*Data*
-- Opening Marker --

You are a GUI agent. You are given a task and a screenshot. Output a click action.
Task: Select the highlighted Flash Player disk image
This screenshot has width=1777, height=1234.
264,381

-- Closing Marker --
-- Opening Marker --

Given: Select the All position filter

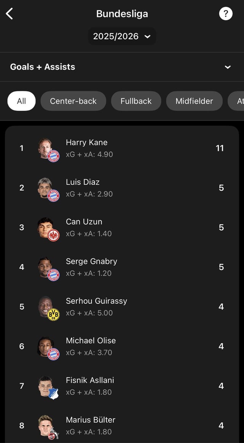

-- Closing Marker --

*Task description*
Reply with one number only: the count of lines in the entries that contain "Select".

*Finished task*
2